“You know I ain’t lyin!”
“America, I tell the truth you can’t say!”
“Bust his head til the white meat shows!”
Bernie Mac was already an up-and-coming comedian when he starred in Spike Lee’s Original Kings of Comedy in 2000. Having risen through the ranks by way of Chicago, Mac made a name for himself during the Def Jam comedy years, as one of the funniest and most unflappable comedians on the tour. So by the time he was introduced in Spike Lee’s film, his confidence and persona was on full display.
From word one, he owns the crowd, making light of everything from his sex drive to the disappearance of grandmother figures to why he has no problem telling the truth about children. It’s in this last bit that a new avenue really opened up. Mac talks of how his sister has recently been arrested and imprisoned for drug use and how he has become the legal guardian of her three children. He then begins to go down a path which in today’s culture might be deemed offensive but in his hands is mined for humor: Children are evil and in need of a heavy hand with discipline, heavy enough to show the white meat. Within this routine, the seeds were planted for The Bernie Mac Show.

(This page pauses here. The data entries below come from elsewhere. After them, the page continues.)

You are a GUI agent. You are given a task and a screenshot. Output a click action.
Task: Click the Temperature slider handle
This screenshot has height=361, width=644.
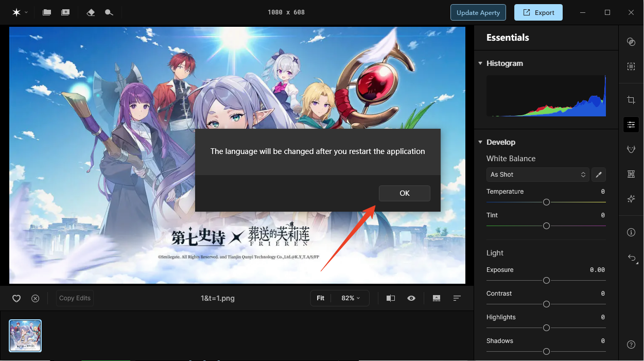point(546,202)
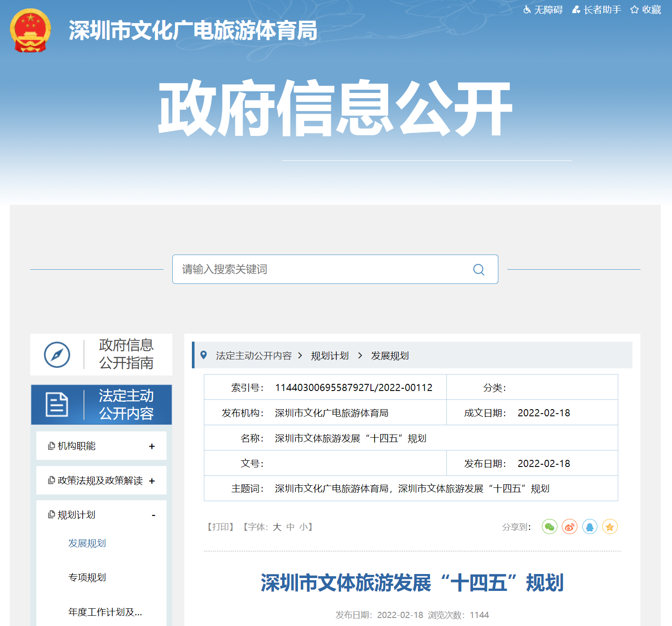
Task: Click the national emblem logo
Action: (x=30, y=30)
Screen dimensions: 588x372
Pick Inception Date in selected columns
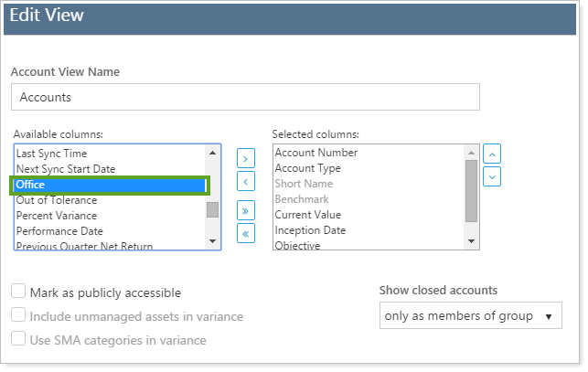tap(311, 230)
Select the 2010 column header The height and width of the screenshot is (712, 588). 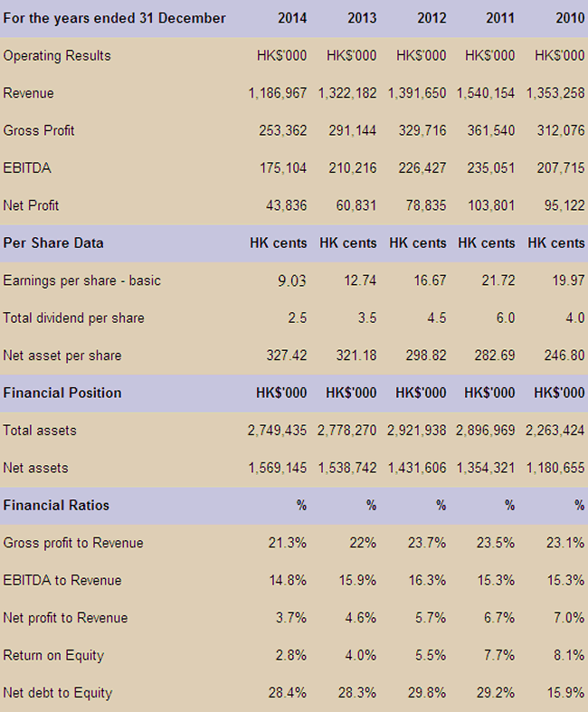click(570, 18)
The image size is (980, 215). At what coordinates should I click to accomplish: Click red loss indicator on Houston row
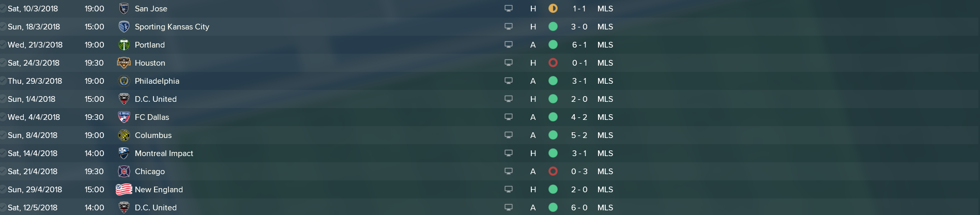tap(553, 63)
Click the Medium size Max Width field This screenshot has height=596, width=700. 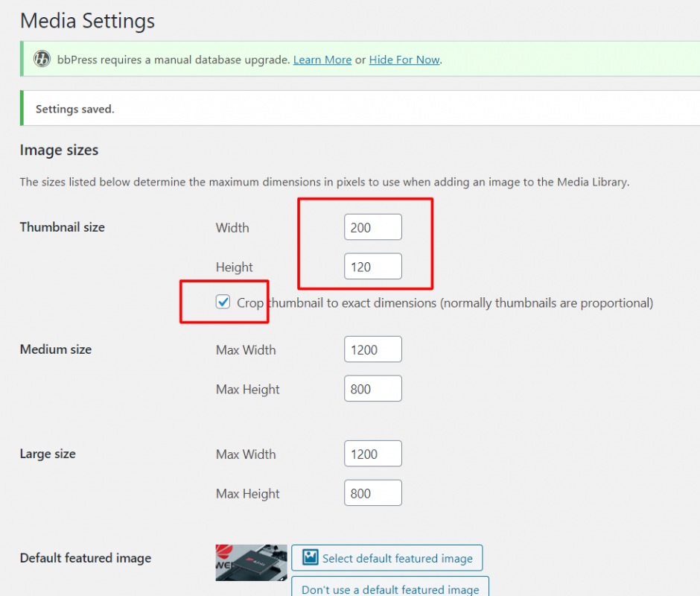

As told to The Champs podcast, series creator Larry Wilmore, himself a TV veteran, had the idea for the show from watching the movie and thought Mac’s story on raising his sister’s children was fascinating. At the same time, he had been mulling the idea of spoofing the still young but soon to be omnipresent reality-TV craze. By marrying the two ideas together, the general framework for The Bernie Mac Show was born. Mac would star and it would depict him struggling to raise children while at various times breaking the fourth wall and directly addressing the camera in a sort of tell-all confessional. This framework in part laid the groundwork for what would eventually become an en vogue comedy style: the TV mockumentary.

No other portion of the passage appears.